Regarding the failure behavior of tiled laminates, the accurate assembly of plies within thin laminates significantly impacts the stress distribution within the laminate itself. Additionally, due to the specific structure of tiled laminates, local out-of-plane rotation occurs at the overlap location. When a tensile force is applied, forces emerge in the transverse direction of the laminate at this location. Consequently, one of the plies of the TL detaches at the free edges, and the resulting crack propagates as a delamination between two stacks due to shear stresses. This phenomenon is analogous to what is observed in a single-lap joint loaded in tension.
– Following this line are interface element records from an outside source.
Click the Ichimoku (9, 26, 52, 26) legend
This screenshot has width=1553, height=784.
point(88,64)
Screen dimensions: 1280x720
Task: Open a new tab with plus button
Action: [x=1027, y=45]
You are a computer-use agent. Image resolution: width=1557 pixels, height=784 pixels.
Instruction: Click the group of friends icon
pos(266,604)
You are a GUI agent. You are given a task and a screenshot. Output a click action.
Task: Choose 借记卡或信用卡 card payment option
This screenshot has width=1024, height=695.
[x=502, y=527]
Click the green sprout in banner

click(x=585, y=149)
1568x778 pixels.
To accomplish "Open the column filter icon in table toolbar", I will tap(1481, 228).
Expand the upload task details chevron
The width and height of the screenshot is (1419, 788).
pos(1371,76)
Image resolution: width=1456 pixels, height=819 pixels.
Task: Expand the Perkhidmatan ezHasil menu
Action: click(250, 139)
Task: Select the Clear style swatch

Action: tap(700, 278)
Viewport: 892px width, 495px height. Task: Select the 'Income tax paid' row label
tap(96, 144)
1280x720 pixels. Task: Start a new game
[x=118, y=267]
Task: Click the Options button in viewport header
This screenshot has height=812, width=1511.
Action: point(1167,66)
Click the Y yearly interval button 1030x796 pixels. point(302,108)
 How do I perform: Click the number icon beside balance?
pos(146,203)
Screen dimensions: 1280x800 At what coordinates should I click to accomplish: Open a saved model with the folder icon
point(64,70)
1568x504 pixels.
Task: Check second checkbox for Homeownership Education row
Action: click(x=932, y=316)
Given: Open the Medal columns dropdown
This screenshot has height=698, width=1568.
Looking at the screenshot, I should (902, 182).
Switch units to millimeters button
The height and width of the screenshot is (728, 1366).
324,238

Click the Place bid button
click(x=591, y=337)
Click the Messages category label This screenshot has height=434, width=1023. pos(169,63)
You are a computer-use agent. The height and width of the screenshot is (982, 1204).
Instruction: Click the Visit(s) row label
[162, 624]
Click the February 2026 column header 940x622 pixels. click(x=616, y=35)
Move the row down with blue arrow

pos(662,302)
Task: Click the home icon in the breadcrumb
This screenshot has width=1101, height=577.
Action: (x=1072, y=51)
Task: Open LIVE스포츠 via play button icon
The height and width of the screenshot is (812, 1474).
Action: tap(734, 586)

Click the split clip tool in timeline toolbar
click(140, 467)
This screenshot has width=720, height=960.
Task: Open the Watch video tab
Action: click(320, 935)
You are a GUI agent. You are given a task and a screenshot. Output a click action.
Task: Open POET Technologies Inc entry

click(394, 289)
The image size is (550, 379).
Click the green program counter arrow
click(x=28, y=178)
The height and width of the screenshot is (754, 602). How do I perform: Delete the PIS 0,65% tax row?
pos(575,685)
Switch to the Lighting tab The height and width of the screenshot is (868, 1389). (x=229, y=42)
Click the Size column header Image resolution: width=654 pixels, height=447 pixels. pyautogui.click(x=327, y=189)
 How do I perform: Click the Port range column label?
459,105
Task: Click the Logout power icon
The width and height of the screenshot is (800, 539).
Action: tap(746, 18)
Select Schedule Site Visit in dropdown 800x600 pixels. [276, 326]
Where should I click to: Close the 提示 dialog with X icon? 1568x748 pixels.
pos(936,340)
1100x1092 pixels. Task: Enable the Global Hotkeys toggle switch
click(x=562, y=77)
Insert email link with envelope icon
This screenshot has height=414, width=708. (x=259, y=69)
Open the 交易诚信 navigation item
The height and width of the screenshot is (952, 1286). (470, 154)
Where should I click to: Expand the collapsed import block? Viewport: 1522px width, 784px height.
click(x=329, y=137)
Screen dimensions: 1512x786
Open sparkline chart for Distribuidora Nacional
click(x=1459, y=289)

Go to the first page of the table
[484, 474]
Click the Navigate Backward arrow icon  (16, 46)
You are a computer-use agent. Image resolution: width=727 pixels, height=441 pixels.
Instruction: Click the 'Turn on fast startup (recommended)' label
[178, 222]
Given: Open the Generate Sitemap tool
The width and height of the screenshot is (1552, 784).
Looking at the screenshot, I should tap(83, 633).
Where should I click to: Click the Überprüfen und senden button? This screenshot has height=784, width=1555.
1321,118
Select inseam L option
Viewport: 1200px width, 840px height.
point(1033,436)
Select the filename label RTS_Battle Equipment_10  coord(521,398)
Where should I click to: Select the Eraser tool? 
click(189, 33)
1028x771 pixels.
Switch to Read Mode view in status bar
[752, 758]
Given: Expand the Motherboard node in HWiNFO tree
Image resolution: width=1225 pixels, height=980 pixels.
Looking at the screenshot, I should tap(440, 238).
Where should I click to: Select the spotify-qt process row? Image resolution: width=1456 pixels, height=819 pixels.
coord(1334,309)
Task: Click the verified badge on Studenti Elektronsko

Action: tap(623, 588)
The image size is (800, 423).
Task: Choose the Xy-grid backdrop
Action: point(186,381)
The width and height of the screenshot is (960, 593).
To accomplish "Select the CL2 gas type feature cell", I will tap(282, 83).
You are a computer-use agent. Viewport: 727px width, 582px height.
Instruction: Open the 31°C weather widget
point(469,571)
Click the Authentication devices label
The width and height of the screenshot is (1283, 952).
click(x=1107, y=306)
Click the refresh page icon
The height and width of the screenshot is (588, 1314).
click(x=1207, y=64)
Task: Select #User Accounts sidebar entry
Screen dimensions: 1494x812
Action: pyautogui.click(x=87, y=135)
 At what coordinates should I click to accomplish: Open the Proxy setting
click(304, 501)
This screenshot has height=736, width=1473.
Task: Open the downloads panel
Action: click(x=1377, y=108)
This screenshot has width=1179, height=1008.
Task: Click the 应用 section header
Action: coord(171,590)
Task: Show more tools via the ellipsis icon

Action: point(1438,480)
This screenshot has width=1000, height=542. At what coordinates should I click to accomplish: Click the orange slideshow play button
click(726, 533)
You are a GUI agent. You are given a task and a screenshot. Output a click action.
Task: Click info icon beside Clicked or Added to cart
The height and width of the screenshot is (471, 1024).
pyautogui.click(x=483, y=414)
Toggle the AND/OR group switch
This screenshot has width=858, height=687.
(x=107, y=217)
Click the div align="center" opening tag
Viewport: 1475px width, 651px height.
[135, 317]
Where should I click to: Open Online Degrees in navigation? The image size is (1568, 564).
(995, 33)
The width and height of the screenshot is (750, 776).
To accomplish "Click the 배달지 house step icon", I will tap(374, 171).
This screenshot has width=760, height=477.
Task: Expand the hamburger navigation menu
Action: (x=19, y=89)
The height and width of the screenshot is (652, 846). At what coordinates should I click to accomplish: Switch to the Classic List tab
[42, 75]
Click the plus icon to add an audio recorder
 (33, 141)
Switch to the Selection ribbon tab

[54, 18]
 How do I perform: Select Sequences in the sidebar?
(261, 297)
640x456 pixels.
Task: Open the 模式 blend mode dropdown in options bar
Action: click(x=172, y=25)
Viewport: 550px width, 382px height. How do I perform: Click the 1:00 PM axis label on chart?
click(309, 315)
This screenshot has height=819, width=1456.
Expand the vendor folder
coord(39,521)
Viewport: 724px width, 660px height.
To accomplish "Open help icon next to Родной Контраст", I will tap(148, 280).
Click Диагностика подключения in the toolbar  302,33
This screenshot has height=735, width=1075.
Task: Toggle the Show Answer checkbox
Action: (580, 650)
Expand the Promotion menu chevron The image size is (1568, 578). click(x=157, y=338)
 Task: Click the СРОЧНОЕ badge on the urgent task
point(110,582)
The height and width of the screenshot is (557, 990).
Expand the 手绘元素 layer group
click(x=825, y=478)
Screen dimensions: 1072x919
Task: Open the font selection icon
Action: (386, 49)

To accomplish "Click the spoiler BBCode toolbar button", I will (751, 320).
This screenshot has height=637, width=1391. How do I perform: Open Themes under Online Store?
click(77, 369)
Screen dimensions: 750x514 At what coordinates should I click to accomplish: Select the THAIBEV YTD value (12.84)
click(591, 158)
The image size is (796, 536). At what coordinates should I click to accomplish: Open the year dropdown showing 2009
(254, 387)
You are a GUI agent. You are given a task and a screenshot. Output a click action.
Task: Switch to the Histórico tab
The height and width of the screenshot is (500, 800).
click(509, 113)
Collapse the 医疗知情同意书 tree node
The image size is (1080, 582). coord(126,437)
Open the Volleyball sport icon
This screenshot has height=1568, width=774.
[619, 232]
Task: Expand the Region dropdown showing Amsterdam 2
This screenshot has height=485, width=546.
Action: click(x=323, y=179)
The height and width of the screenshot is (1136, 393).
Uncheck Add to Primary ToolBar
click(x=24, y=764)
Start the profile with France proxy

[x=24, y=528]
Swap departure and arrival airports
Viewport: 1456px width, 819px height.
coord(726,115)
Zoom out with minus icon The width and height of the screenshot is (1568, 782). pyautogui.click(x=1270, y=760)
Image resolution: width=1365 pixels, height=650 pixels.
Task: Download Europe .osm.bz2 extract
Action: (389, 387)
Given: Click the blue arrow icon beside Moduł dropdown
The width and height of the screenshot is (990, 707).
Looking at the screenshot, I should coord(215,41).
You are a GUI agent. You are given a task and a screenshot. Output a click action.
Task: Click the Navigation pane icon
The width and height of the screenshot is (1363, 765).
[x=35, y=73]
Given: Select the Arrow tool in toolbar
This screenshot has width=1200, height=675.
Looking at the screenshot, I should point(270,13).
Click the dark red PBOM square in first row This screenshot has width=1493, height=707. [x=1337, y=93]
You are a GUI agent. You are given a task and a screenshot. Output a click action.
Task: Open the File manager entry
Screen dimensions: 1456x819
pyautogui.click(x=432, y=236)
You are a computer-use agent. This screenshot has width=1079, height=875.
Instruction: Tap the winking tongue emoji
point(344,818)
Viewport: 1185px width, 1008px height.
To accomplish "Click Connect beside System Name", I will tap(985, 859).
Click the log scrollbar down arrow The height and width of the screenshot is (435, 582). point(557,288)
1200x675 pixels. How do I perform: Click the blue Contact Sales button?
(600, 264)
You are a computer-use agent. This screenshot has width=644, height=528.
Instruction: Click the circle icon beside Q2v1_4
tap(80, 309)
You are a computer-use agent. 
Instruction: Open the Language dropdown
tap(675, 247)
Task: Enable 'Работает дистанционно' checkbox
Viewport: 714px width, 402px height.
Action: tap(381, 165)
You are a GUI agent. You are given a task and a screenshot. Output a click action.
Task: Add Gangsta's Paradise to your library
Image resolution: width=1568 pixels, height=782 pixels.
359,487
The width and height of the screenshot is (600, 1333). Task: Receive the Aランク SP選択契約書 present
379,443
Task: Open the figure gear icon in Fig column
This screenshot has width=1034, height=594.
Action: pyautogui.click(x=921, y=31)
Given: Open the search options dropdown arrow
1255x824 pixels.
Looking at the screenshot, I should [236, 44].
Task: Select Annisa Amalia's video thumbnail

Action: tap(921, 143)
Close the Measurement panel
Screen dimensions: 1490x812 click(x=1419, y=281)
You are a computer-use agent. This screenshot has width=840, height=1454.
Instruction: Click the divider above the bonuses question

Strain/stress concentrations arising at the free ply edges can be mitigated by gradual ply ends.

This research initially centered on web–core sandwich bridge deck panels, yields valuable insights applicable to a broader spectrum of applications involving GFRP materials. The microscopic analysis provided essential information on laminate composition and structure, aiding material selection and design processes not only in civil engineering but also in aerospace, automotive, and other fields. This study’s findings on the impact of stacking angles on stiffness and strength offer practical knowledge for optimizing laminate lay-up techniques across diverse industries. Moreover, the importance of precise ply assembly and its implications for stress distribution and delamination mitigation extend the research’s relevance to various applications relying on GFRP composites, from aircraft components to wind turbine blades, enhancing overall reliability and efficiency.